The Childers-Childers Debate
A Virtual Cross-Time Debate Between Jeff Childers 1996 and Jeff Childers 1998 About the Identity of the New Testament Church
1998 Fifth Rebuttal
(Resolved: The Church founded by Jesus Christ is the Holy Roman Catholic Church, not the Protestant denomination, the Church of Christ.)
My former self has reflected in his answer a misconception that is common to Protestant anti-Catholics, and particularly those in the Church of Christ. He argues that the Church is not the author of the truth. With this, Catholics agree.
He argues that the Church can not proclaim as dogmas new revelations of God. With this, Catholics agree. Catholics believe that the truth was "once and for all handed down to the holy ones." (Jude 3) We believe that, just as my opponent has said, the Church's responsibility is to teach and uphold the truth as its "pillar and foundation" (1 Tim. 3:15), so that "the manifold wisdom of God might now be made known through the Church." (Eph. 3:10) The Church proclaims dogmas merely to clarify disputes over the one revelation of God. When the Church proclaimed the doctrine of the Most Holy Trinity, or the canon of Scripture, or the Immaculate Conception of Mary, or papal infallibility, she was not inventing new doctrines.

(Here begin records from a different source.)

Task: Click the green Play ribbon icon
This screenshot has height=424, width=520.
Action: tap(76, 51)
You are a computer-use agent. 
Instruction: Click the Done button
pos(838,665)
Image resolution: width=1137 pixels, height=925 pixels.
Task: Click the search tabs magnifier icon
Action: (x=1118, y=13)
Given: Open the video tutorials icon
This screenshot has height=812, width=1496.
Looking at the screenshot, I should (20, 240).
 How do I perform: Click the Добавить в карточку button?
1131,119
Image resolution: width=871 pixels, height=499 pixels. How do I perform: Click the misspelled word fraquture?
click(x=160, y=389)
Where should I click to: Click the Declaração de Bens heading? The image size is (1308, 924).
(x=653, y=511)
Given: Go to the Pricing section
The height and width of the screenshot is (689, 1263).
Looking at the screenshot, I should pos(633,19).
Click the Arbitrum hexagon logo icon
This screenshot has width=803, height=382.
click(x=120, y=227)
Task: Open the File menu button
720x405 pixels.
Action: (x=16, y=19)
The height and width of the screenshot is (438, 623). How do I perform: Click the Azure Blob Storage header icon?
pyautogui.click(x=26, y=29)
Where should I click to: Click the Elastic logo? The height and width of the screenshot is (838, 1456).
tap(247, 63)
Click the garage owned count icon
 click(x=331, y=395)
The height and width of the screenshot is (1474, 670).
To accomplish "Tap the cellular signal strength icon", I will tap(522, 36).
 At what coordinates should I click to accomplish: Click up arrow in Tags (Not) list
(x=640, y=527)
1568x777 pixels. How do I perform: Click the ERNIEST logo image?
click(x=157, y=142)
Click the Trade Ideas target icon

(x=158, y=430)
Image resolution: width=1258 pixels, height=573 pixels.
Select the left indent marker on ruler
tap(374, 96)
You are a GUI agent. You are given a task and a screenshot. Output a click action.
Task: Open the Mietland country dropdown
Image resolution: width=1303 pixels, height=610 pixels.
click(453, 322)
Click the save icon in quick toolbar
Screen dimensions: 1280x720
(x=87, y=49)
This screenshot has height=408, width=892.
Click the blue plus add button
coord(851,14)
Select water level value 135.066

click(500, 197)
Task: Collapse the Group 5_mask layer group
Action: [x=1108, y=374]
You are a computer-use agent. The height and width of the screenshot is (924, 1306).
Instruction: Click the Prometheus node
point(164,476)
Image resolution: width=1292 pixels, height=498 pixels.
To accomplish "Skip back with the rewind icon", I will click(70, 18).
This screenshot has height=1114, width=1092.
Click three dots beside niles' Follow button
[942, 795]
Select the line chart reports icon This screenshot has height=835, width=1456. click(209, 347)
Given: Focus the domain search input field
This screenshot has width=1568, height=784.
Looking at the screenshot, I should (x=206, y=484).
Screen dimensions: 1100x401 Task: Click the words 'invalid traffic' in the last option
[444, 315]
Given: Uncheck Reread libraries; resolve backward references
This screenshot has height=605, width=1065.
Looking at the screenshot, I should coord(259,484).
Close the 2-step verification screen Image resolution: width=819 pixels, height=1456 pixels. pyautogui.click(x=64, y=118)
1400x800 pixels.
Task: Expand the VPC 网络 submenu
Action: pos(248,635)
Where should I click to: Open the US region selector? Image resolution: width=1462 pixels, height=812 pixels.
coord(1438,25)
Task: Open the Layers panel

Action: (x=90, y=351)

To return to the question at hand, St. Paul, inspired by the Holy Spirit, declared that the Church is the pillar and foundation of truth. He inerrantly writes that the Church does, in fact, teach and uphold the truth. It follows then, that the doctrine taught and upheld by the Church is the truth. What follows if the Church's infalibility. Unless the Church is infalible, readers of this epistles would be led astray to follow false teachers as upholding the truth.